======== 文書 ========
特開平8−1766号公報 特開2002−179892号公報 特開2002−96438号公報 特開2000−351153号公報 特開2001−347565号公報
 本発明は、かかる従来技術の問題点に鑑み、成形性に優れるだけでなく、成形後の容器において耐熱性、耐寒衝撃性に優れ、さらには成形時の偏肉が少ない、容器用途に好適な容器成形用二軸配向ポリエステルフィルムおよび該フィルムを用いた容器、さらにはその成形方法を提供せんとするものである。
 本発明は、かかる課題を解決するために、次のような手段を採用するものである。すなわち、本発明の容器成形用二軸配向ポリエステルフィルムは、以下の条件(1)〜(6)を満足することを特徴とするものである。
(1)フィルム厚み:100〜500μm
(2)厚み斑(R):5%以下
(3)結晶化度(χc):40〜60%
(4)面配向係数(fn):0.130〜0.150
(5)固有粘度:0.6〜0.7
(6)融点(Tm):240〜260℃
 また、本発明の容器は、かかる容器成形用二軸配向ポリエステルフィルムからなる容器であって、該容器の結晶化度(χc)が40〜55%であることを特徴とするものである。
 また、本発明の容器の成形方法は、前記容器成形用二軸配向ポリエステルフィルムを用い、金型温度を120〜(フィルムの融点−10)℃として、真空および/または圧空を用いて熱成形することを特徴とするものである。
 ポリエステルフィルムの特性を制御することにより、成形性、耐熱性、耐寒衝撃性を併せ持つ食品用容器に好適なフィルムを得ることができた。
 本発明のポリエステルフィルムを構成するポリエステルとは、主鎖中の主要な結合をエステル結合とする高分子化合物の総称であって、通常ジカルボン酸成分とグリコール成分を重縮合反応させることによって得ることができる。ここでジカルボン酸成分としては、たとえばテレフタル酸、2,6−ナフタレンジカルボン酸、イソフタル酸、ジフェニルジカルボン酸、ジフェニルスルホンジカルボン酸、ジフェノキシエタンジカルボン酸、5−ナトリウムスルホンジカルボン酸、フタル酸などの芳香族ジカルボン酸、シュウ酸、コハク酸、アジピン酸、セバシン酸、ダイマー酸、マレイン酸、フマル酸などの脂肪族ジカルボン酸、シクロヘキサンジカルボン酸などの脂環族ジカルボン酸、パラオキシ安息香酸などのオキシカルボン酸などを使用することができる。また、グリコール成分としては、たとえばエチレングリコール、プロパンジオール、ブタンジオール、ペンタンジオール、ヘキサンジオール、ネオペンチルグリコールなどの脂肪族グリコール、ジエチレングリコール、ポリエチレングリコール、ポリプロピレングリコールなどのポリオキシアルキレングリコール、シクロヘキサンジメタノールなどの脂環族グリコール、ビスフェノールA、ビスフェノールSなどの芳香族グリコールなどを使用することができる。
======== 抜粋データ ========
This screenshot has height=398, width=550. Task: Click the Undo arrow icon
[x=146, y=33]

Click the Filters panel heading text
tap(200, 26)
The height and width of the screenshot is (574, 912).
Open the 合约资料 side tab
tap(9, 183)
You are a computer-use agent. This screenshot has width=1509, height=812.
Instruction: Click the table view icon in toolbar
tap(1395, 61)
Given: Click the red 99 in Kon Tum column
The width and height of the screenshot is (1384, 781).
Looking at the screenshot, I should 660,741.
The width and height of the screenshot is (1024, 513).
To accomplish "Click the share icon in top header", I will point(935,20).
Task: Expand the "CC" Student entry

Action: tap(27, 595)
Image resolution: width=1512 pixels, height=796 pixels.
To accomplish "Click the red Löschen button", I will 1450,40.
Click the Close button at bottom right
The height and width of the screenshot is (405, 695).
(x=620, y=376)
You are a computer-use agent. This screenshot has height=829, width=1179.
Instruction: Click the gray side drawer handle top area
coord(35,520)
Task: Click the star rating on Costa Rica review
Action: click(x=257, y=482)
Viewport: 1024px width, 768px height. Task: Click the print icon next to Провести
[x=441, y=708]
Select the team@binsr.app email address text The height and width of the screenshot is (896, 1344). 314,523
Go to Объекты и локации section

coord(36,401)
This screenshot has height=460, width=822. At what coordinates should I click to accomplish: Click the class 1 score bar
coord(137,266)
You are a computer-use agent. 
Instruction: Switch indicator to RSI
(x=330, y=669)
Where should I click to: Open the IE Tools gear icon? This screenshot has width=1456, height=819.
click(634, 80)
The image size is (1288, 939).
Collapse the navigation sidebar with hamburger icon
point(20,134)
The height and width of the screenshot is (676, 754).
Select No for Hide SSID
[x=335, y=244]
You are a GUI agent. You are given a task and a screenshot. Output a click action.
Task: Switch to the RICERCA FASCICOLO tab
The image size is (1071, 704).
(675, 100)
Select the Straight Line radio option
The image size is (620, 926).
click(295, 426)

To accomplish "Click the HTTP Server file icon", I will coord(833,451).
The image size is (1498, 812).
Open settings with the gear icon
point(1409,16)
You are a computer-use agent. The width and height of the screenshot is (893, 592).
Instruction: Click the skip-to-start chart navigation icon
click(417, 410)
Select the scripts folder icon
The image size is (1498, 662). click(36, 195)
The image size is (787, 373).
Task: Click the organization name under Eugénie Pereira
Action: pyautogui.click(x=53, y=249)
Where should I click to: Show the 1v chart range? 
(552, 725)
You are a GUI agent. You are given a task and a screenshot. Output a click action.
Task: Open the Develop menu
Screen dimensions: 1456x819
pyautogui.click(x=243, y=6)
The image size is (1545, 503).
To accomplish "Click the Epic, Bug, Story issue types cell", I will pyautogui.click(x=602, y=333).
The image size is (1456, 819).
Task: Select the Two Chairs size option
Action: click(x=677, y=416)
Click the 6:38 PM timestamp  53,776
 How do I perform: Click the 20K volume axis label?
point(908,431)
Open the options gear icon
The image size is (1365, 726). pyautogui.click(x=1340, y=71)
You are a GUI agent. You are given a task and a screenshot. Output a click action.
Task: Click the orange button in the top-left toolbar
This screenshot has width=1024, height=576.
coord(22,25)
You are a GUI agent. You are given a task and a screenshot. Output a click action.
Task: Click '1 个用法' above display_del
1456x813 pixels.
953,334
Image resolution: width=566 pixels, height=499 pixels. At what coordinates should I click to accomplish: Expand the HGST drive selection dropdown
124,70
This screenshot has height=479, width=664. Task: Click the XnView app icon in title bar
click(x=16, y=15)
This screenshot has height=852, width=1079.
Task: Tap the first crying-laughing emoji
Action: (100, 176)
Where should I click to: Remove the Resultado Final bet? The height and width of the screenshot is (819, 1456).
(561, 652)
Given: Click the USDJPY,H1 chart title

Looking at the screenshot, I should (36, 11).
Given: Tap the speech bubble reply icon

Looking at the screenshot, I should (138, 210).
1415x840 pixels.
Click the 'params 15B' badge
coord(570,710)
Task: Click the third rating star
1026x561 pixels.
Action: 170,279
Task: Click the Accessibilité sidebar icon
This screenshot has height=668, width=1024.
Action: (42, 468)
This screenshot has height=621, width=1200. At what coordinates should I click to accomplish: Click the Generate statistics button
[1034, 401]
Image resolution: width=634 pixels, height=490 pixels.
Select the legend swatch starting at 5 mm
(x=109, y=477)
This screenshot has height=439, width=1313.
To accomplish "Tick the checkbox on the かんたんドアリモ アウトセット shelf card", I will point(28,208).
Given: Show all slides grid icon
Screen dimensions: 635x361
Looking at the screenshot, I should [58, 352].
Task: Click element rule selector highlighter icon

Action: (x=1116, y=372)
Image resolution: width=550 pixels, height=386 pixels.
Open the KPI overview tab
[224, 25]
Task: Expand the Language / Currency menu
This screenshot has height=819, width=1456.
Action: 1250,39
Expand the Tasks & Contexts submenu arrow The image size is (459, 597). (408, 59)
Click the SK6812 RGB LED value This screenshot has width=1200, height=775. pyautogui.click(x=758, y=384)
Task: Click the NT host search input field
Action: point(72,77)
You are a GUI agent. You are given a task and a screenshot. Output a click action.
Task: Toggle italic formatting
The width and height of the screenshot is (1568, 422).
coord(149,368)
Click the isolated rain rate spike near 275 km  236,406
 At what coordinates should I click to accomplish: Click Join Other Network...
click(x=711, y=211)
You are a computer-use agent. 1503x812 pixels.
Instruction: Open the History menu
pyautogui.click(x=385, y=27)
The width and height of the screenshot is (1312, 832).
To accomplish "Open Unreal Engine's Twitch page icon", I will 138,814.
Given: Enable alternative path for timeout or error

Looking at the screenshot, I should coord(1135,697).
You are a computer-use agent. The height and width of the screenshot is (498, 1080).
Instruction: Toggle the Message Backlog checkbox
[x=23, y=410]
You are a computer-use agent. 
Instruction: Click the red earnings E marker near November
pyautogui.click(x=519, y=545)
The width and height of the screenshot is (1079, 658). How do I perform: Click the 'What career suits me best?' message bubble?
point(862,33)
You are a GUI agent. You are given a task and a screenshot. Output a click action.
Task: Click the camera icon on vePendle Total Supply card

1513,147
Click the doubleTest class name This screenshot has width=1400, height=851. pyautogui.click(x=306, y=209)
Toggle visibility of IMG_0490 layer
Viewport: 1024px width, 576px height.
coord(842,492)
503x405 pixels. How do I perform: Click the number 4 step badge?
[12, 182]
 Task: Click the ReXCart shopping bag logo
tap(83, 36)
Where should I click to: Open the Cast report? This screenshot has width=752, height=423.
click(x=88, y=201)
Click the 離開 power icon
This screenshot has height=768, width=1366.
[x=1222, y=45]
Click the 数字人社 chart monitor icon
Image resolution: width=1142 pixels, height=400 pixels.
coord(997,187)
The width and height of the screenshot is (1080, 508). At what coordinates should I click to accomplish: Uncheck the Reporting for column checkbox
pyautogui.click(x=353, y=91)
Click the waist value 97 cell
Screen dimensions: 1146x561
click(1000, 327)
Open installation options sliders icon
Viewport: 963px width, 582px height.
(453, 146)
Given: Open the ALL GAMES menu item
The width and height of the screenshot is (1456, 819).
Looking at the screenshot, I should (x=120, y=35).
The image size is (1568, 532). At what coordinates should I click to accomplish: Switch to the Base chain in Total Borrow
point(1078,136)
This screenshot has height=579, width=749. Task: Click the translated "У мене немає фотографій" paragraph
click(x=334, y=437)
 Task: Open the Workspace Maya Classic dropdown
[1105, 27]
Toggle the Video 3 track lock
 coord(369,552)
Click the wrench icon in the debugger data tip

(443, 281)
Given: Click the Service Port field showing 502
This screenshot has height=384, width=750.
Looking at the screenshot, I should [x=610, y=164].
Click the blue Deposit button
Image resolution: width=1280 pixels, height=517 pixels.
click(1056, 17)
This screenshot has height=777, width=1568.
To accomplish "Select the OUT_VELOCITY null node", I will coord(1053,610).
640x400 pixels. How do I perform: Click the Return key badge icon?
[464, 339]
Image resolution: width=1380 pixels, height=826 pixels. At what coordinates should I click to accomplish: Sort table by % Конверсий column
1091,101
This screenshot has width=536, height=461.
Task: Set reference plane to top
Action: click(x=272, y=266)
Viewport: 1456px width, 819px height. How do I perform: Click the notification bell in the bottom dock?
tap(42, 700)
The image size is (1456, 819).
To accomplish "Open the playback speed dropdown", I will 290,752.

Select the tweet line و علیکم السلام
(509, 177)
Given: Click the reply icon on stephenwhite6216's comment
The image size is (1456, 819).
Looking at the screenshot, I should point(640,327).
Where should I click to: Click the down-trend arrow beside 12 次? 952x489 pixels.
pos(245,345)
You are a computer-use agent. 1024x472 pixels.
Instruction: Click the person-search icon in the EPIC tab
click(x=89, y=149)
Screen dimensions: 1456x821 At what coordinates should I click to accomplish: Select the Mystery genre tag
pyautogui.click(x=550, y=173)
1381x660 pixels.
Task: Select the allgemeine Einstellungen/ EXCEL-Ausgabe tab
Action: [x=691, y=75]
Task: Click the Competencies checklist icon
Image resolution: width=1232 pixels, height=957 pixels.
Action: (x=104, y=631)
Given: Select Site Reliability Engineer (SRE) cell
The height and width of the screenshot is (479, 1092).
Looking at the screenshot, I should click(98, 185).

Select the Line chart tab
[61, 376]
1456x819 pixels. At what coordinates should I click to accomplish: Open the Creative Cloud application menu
========
**課題 1**
文書によると、容器成形用二軸配向ポリエステルフィルムの融点(Tm)はどの範囲と定められているか。
**課題 2**
抜粋データの行のうち、「Given: Open the ALL GAMES menu item」を含む行から「point(1078,136)」を含む行までをすべて、両端も含めて「番号」と「行」の2列からなるMarkdownの表に整理せよ。空行は除くこと。
文書と抜粋データの行は互いに無関係である。

**回答 1**
240〜260℃である。

**回答 2**
| 番号 | 行 |
|---|---|
| 1 | Given: Open the ALL GAMES menu item |
| 2 | The width and height of the screenshot is (1456, 819). |
| 3 | Looking at the screenshot, I should (x=120, y=35). |
| 4 | The image size is (1568, 532). At what coordinates should I click to accomplish: Switch to the Base chain in Total Borrow |
| 5 | point(1078,136) |